*DIRECTIONS FOR THIS TASK*.
Pick out every line of the entries below where "clock" occurs, and copy those lines.

═══ DATASET CONTENT ═══

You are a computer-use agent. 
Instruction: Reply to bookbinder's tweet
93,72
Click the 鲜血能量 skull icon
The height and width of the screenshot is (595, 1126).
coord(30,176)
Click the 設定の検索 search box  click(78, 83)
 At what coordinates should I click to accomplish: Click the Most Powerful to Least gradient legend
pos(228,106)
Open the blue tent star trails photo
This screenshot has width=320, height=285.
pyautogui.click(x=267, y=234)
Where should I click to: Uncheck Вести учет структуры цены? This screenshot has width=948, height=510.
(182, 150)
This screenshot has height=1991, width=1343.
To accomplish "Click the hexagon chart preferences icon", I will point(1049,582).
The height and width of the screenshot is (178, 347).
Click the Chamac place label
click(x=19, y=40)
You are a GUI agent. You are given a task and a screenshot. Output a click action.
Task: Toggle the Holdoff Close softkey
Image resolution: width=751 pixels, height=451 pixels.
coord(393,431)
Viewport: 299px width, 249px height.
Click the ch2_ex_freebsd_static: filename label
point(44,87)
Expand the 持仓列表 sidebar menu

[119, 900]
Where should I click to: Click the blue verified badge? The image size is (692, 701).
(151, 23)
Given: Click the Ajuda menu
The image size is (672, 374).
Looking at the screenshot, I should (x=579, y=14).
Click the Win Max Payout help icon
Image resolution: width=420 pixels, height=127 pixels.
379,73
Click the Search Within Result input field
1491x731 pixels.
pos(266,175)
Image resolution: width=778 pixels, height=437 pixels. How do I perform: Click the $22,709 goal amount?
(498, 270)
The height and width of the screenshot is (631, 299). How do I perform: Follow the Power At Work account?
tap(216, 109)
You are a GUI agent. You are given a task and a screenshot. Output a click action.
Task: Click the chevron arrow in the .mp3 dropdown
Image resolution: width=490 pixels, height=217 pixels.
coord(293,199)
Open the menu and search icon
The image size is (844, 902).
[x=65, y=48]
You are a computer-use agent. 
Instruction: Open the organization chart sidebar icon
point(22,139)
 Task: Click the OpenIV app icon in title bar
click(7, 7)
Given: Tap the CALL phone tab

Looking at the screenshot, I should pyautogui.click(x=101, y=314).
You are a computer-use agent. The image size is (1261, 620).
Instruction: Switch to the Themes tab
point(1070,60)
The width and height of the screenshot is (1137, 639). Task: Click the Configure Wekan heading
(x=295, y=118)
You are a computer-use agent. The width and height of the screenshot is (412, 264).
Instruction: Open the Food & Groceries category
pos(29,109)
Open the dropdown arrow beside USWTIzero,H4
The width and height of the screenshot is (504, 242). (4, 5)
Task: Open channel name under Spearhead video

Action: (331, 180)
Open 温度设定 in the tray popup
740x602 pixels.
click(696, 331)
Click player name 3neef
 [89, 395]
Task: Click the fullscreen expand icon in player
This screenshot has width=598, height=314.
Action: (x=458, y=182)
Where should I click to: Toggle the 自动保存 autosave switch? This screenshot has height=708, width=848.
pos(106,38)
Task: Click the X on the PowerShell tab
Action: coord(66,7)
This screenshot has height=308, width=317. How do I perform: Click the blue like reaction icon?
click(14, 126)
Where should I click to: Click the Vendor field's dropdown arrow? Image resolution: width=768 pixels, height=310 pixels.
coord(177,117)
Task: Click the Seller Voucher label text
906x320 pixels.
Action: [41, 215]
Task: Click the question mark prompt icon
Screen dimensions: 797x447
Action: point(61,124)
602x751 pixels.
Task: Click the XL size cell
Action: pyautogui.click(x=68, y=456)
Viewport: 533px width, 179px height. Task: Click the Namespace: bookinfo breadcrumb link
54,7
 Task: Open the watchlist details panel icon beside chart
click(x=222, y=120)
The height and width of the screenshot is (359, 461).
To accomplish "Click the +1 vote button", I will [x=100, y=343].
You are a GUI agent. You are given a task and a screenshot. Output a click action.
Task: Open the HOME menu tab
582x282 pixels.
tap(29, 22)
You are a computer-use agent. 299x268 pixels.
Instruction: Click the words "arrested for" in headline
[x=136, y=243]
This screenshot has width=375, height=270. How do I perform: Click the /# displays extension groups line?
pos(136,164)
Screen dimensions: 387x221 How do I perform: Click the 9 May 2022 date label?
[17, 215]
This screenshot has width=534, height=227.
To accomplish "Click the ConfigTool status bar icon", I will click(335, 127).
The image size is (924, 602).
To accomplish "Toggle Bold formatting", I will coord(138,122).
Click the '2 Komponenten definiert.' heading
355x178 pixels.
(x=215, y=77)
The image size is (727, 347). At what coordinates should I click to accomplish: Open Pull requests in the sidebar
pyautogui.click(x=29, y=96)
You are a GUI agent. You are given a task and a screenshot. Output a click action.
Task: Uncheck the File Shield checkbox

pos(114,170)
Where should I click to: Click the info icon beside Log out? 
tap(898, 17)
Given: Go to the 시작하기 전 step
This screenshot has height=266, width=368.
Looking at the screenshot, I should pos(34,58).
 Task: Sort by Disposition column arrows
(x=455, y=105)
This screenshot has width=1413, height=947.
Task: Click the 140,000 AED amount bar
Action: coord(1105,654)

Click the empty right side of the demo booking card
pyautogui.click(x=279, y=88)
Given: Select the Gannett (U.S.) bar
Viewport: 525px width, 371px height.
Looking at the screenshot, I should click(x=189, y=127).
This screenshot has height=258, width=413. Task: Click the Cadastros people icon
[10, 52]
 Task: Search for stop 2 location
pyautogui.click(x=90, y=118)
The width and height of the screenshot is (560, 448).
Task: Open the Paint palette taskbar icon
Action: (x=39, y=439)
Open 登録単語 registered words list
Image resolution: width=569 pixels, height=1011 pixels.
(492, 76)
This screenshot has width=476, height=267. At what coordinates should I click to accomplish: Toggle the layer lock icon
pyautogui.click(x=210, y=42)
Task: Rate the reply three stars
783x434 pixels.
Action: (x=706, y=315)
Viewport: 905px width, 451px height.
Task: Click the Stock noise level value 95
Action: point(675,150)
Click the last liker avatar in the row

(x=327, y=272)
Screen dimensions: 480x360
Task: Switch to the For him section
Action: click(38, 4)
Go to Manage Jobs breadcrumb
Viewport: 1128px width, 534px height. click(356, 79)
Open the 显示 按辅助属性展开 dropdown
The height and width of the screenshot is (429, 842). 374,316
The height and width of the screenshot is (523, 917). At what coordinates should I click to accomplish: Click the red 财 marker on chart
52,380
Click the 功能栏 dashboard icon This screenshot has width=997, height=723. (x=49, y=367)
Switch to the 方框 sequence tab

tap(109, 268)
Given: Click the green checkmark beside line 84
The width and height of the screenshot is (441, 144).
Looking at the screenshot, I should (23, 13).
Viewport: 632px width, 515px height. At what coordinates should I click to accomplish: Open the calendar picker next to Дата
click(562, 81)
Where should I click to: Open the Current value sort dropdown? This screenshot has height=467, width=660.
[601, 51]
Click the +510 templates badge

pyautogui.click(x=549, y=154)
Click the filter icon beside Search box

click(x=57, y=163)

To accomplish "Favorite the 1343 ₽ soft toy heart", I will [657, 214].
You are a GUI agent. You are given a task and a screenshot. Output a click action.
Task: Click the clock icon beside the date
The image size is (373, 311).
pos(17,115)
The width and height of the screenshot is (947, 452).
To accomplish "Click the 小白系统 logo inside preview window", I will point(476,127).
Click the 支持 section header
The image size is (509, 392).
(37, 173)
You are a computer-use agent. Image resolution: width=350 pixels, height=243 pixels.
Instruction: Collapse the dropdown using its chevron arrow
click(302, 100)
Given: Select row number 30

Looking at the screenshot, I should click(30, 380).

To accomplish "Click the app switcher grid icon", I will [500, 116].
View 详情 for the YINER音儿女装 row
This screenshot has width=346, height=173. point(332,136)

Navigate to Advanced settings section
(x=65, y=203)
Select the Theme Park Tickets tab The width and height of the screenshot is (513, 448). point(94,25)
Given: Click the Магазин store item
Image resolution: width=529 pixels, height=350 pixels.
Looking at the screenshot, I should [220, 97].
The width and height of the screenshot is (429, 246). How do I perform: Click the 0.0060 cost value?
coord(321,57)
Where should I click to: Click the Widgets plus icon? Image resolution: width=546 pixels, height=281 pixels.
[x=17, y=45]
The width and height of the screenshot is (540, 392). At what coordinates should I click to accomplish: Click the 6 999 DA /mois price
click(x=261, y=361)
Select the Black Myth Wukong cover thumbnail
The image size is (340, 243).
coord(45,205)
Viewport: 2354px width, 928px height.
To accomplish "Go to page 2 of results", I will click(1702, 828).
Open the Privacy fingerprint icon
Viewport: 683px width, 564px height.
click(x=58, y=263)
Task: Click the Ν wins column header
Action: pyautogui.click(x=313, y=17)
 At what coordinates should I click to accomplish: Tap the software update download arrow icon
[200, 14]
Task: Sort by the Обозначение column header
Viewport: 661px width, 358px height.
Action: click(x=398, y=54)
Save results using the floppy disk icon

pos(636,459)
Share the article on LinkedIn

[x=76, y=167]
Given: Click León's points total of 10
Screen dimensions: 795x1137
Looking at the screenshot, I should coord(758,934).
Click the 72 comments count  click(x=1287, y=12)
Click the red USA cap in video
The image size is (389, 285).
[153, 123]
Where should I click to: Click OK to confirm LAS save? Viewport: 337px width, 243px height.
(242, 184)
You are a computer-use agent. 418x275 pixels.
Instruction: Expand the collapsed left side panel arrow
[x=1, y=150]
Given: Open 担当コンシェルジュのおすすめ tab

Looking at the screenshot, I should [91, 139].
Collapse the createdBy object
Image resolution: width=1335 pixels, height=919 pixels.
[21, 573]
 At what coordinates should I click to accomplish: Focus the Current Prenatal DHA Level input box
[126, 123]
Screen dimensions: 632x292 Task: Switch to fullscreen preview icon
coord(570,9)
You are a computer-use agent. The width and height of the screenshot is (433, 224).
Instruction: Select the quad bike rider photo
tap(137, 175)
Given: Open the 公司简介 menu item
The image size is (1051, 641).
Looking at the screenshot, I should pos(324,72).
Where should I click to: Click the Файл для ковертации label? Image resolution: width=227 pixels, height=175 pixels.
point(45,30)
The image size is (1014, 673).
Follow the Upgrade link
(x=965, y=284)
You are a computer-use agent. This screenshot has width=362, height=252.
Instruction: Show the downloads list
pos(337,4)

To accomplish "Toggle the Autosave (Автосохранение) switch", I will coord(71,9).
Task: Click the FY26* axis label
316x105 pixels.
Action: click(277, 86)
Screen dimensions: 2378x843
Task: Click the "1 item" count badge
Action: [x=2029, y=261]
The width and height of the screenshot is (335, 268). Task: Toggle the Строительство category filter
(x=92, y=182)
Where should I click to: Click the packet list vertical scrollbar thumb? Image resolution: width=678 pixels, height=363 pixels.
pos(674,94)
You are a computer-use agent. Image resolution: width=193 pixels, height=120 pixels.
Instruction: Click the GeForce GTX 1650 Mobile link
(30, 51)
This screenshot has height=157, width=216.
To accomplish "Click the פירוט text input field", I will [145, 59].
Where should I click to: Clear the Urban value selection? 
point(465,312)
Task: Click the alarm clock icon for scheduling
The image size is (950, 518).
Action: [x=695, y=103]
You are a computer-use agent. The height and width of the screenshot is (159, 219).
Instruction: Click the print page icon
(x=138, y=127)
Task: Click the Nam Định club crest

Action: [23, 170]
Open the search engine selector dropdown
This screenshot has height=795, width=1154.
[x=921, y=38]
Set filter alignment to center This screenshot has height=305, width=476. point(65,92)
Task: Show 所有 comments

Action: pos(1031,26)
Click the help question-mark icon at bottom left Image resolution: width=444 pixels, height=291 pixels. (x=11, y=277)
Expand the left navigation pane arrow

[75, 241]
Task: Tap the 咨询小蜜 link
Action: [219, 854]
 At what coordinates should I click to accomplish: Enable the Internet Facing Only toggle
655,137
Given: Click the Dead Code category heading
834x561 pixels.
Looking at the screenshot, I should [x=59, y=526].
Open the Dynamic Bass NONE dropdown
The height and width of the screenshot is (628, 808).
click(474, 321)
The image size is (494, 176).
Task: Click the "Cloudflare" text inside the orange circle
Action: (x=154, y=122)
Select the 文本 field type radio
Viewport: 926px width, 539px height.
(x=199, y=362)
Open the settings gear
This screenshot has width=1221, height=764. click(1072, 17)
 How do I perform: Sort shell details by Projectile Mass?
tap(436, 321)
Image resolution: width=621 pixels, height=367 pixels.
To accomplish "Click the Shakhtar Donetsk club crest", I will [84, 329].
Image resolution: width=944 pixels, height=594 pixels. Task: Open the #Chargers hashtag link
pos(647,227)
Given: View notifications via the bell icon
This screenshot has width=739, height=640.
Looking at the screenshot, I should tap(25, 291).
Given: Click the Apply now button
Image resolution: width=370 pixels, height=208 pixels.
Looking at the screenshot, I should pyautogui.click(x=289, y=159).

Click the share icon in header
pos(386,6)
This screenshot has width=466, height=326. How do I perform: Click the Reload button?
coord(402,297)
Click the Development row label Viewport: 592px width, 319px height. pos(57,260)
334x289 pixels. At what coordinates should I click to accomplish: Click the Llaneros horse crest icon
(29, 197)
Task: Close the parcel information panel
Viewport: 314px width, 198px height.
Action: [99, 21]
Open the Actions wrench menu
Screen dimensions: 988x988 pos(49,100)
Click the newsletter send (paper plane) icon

═══

*RESULT OF THE TASK*.
Task: Click the clock icon beside the date
Task: Click the alarm clock icon for scheduling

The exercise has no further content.